Words in the stopword list are ignored. A stopword is a word such as "the" or "some"
that is so common that it is considered to have zero semantic value. There is a built-in stopword list,
but it can be overridden by a user-defined list. The stopword lists and related configuration options
are different for InnoDB
search indexes and MyISAM
ones. Stopword processing is controlled by the configuration
options innodb_ft_enable_stopword
, innodb_ft_server_stopword_table
, and innodb_ft_user_stopword_table
for InnoDB
search indexes, and ft_stopword_file
for MyISAM
ones.
The default stopword lists are shown in Section 12.9.4, "Full-Text Stopwords". The default minimum word length and stopword list can be changed as described in Section 12.9.6, "Fine-Tuning MySQL Full-Text Search".
Every correct word in the collection and in the query is weighted according to its significance in the collection or query. Thus, a word that is present in many documents has a lower weight, because it has lower semantic value in this particular collection. Conversely, if the word is rare, it receives a higher weight. The weights of the words are combined to compute the relevance of the row.
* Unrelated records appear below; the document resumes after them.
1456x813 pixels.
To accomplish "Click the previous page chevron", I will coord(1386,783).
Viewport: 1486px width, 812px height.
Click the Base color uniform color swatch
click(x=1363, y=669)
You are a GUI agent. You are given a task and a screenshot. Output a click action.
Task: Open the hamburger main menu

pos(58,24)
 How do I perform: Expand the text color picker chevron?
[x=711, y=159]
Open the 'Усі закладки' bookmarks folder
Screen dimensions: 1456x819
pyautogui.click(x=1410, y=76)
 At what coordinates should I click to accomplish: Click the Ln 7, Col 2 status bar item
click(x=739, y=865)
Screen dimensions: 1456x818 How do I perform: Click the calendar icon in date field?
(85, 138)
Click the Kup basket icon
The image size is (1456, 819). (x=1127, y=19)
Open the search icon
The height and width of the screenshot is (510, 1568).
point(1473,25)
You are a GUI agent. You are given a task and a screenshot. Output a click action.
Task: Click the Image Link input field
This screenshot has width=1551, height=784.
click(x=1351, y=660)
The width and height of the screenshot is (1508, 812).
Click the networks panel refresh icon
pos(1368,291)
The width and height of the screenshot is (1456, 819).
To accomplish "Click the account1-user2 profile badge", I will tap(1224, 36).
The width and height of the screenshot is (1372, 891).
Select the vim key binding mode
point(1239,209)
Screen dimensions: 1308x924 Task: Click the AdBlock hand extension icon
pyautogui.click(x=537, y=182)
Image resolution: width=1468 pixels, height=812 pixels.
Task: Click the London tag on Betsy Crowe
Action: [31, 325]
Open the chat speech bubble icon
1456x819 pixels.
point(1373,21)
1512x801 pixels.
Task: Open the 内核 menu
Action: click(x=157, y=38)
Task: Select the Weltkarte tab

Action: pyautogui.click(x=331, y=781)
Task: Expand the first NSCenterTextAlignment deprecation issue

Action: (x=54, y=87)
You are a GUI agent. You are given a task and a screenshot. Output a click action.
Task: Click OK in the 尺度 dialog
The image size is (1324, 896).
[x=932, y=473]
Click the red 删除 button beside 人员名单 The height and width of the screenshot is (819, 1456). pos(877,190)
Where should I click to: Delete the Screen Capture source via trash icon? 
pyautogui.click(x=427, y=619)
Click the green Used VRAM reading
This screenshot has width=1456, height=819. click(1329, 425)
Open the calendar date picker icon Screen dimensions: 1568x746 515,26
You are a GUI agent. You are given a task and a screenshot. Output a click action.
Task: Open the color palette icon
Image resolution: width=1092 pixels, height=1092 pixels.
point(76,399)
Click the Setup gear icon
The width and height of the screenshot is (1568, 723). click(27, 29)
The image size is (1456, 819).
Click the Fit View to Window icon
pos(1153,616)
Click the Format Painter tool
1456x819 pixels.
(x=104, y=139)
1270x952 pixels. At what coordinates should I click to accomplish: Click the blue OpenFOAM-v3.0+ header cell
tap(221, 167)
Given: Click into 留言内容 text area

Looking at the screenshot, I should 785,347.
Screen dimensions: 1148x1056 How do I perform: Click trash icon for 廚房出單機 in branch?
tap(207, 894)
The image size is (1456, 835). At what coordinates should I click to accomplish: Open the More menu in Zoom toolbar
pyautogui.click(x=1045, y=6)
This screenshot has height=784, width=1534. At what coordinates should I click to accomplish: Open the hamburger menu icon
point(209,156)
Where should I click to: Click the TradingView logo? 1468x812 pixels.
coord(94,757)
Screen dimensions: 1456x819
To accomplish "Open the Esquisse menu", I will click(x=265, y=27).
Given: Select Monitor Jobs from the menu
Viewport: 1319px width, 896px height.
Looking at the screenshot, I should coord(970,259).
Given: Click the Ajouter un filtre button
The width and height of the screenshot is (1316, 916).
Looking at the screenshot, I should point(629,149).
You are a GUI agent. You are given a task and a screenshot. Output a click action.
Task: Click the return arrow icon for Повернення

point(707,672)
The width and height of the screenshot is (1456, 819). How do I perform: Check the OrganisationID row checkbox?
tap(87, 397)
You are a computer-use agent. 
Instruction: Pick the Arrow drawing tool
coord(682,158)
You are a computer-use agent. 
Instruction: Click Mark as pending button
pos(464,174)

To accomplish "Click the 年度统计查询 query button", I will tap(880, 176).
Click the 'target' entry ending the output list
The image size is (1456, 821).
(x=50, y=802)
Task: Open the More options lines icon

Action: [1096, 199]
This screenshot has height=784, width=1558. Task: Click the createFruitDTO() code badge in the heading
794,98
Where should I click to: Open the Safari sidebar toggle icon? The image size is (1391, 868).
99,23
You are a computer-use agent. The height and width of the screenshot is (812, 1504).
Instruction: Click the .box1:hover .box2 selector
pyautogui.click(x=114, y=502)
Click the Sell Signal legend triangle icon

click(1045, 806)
This technique works best with large collections.
For very small tables, word distribution does not adequately reflect their semantic value, and this
model may sometimes produce bizarre results for search indexes on MyISAM
tables. For example, although the word "MySQL" is
present in every row of the articles
table shown earlier, a search for the word
in a MyISAM
search index produces no results:
mysql>SELECT * FROM articles
WHERE MATCH (title,body)
AGAINST ('MySQL' IN NATURAL LANGUAGE MODE);
Empty set (0.00 sec)
The search result is empty because the word "MySQL" is present in at least 50% of the rows, and so is effectively treated as a stopword. This filtering technique is more suitable for large data sets, where you might not want the result set to return every second row from a 1GB table, than for small data sets where it might cause poor results for popular terms.
The 50% threshold can surprise you when you first try full-text searching to see how it works, and
makes InnoDB
tables more suited to experimentation with full-text searches. If
you create a MyISAM
table and insert only one or two rows of text into it,
every word in the text occurs in at least 50% of the rows. As a result, no search returns any results until
the table contains more rows. Users who need to bypass the 50% limitation can build search indexes on InnoDB
tables, or the boolean search mode explained in Section
12.9.2, "Boolean Full-Text Searches".